------ Exercise inputs
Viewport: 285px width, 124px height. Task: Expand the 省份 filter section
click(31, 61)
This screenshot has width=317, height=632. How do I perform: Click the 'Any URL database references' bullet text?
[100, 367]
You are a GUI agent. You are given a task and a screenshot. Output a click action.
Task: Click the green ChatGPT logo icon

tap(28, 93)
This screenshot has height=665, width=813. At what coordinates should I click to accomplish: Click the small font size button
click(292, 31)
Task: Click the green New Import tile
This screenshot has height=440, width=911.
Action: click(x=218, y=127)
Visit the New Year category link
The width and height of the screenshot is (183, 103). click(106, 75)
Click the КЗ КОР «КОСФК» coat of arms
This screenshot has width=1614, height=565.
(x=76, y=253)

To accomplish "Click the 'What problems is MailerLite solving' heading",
------------
------ Exercise inputs
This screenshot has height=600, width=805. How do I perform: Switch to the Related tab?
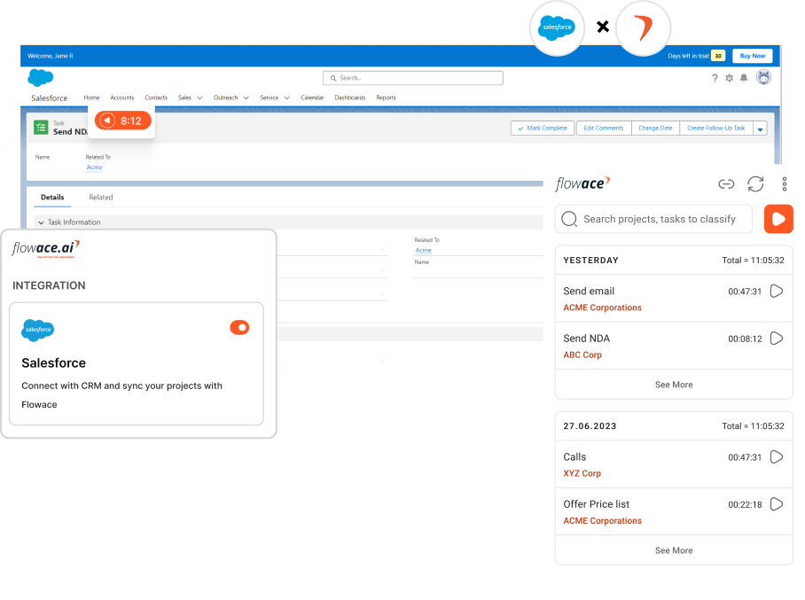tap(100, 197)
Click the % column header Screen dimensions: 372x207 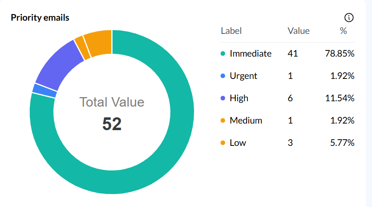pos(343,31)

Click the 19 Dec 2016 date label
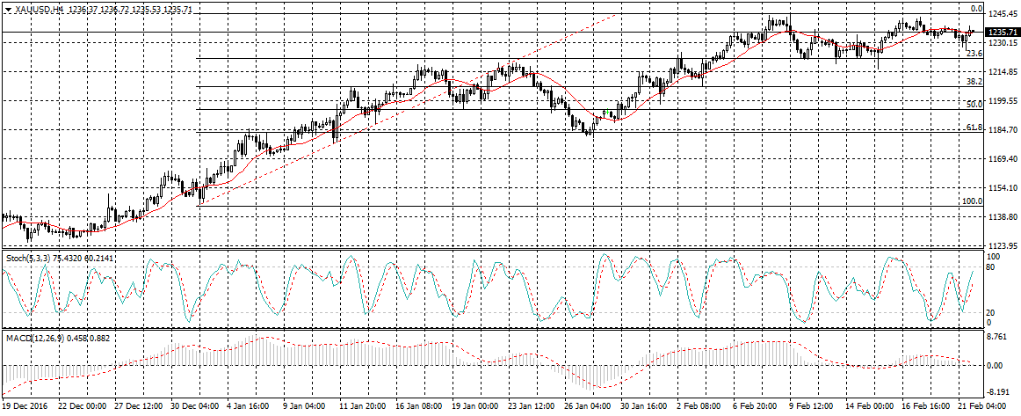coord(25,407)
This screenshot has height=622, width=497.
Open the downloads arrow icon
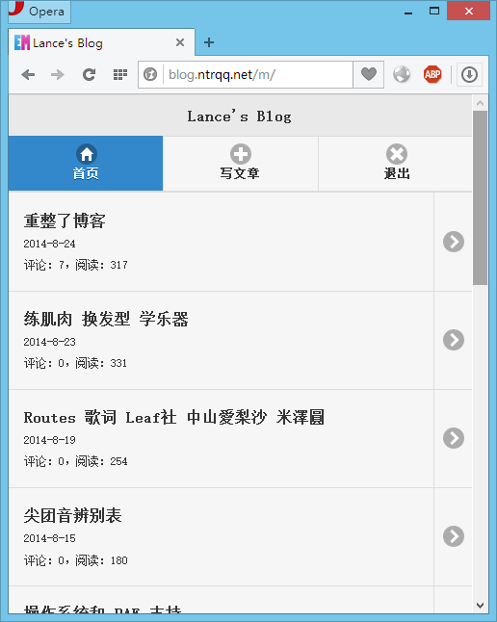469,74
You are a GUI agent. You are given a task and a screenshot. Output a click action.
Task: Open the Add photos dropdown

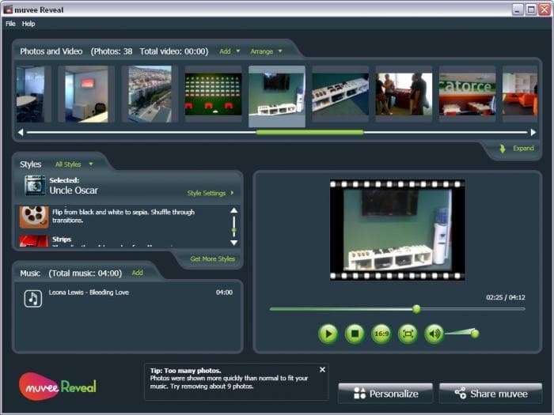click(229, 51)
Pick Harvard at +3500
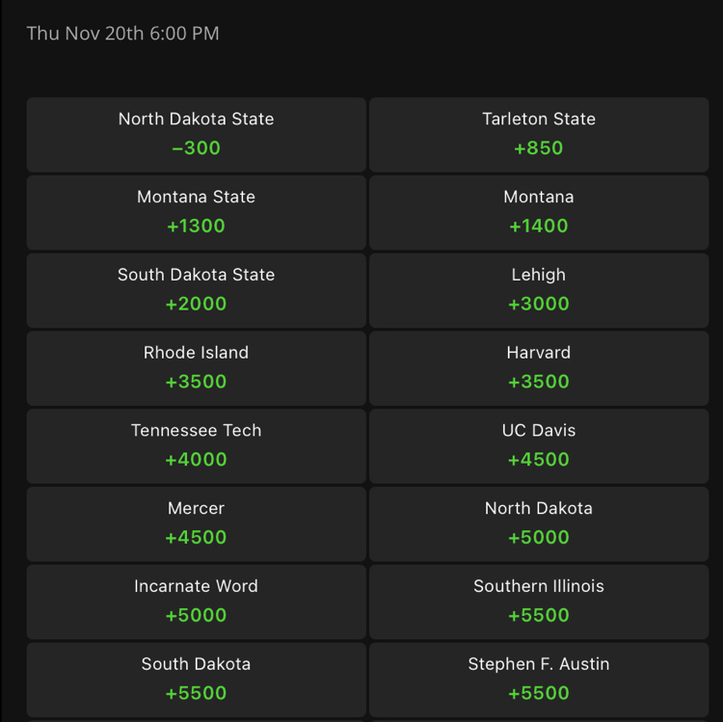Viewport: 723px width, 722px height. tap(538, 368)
------------
*Exercise directions*. What are the lines above, starting at the one with "This screenshot has height=665, width=813." and ending at the one with "the 'What problems"? Give them again exactly, and only them.

*Response*.
This screenshot has height=665, width=813. At what coordinates should I click to accomplish: Click the small font size button
click(292, 31)
Task: Click the green New Import tile
This screenshot has height=440, width=911.
Action: click(x=218, y=127)
Visit the New Year category link
The width and height of the screenshot is (183, 103). click(106, 75)
Click the КЗ КОР «КОСФК» coat of arms
This screenshot has width=1614, height=565.
(x=76, y=253)

To accomplish "Click the 'What problems is MailerLite solving' heading",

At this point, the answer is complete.